As Tyler O’Neil says, it was probably a staffer.  (One hopes the Members are not whiling away their days editing Wikipedia.)  Maybe it was an intern.  For what it’s worth, it was recorded as a “mobile edit.”

O’Neil’s indignation is no more than half-hearted, if that, and I would have to agree.  Editing Wikipedia to strike blows against those you don’t like is looking increasingly pathetic.  In this case, the editor got the page placed under protection by a super-user, a volunteer from the general public (a somewhat colorful one, apparently) whose only interest is in protecting Wikipedia from misuse.

Says O’Neil:

This only confirms once again that Trump’s enemies — and perhaps especially those in government — are willing to twist the truth to tarnish the president’s reputation. At least in this case, the fabrication was short-lived.
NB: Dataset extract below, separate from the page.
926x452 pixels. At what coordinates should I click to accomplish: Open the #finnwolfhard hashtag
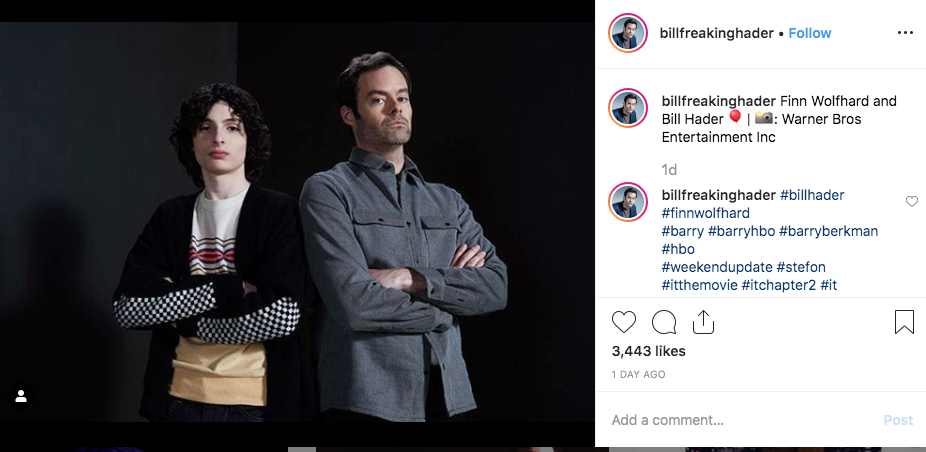click(x=706, y=213)
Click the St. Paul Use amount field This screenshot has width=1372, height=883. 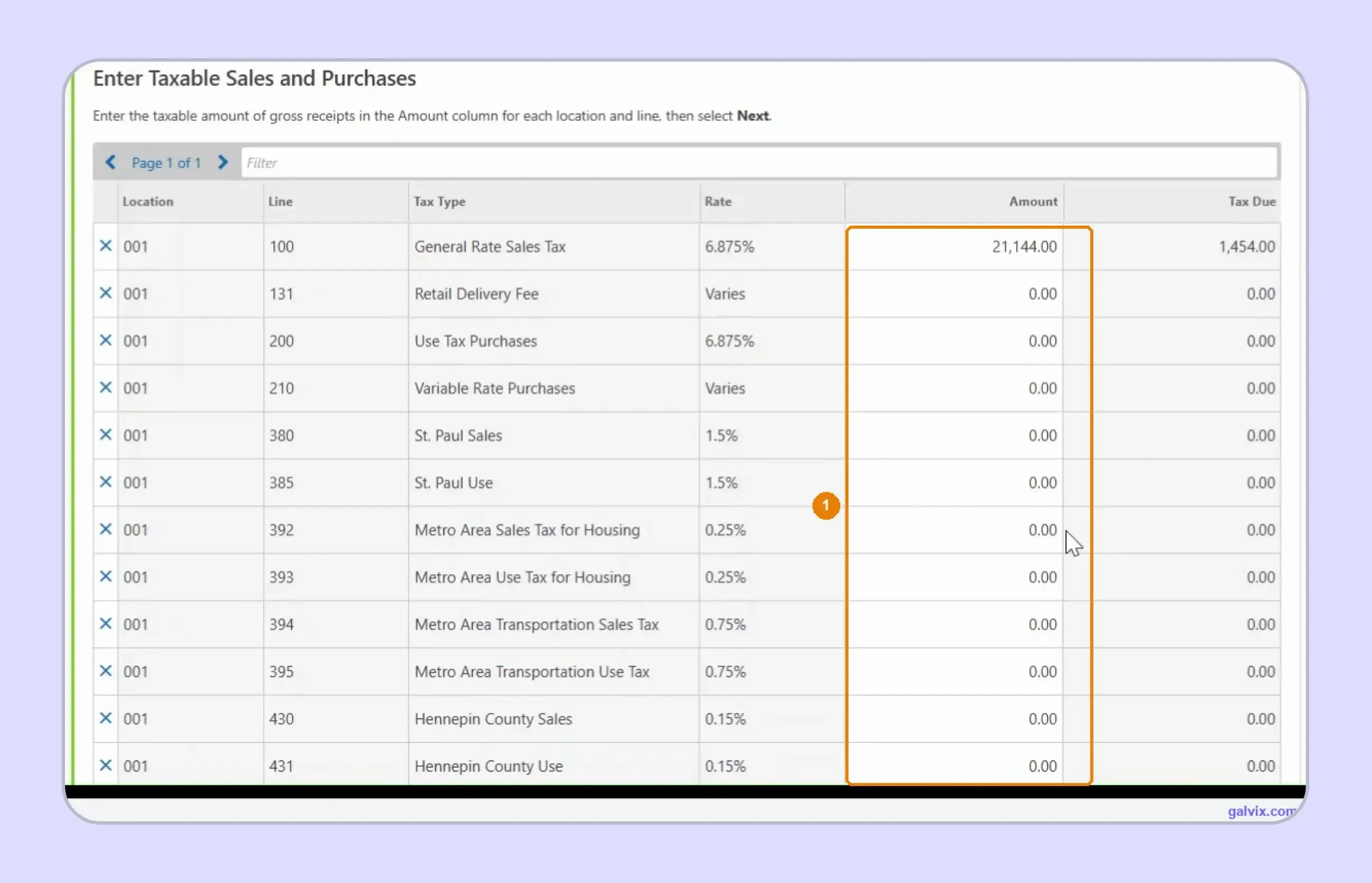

I’m not sure I’d call it “twisting the truth.”  What truth?  There was no truth to twist.  This whole thing has been a con job from the start.  There was never any fire, nor has any smoke been visible to the empirical eye.  We’ve been treated, at most, to months of media and politicians yelling, “Smoke!  Smoke!”

That, at least, is worth remembering.  Yelling “Smoke!” makes an impression on the public record.  But it can be, and often is, a false impression.  The public record is only as reliable as the people editing it.  The little raid on Wikipedia during the Comey hearing – false, cheaply defamatory, sophomoric, anonymous, removed before any fallout from it could rebound on the editor – is a perfect example of why it pays to be skeptical and vigilant.

And not let anonymous drive-bys railroad us into making actual, no-kidding decisions about the people they target.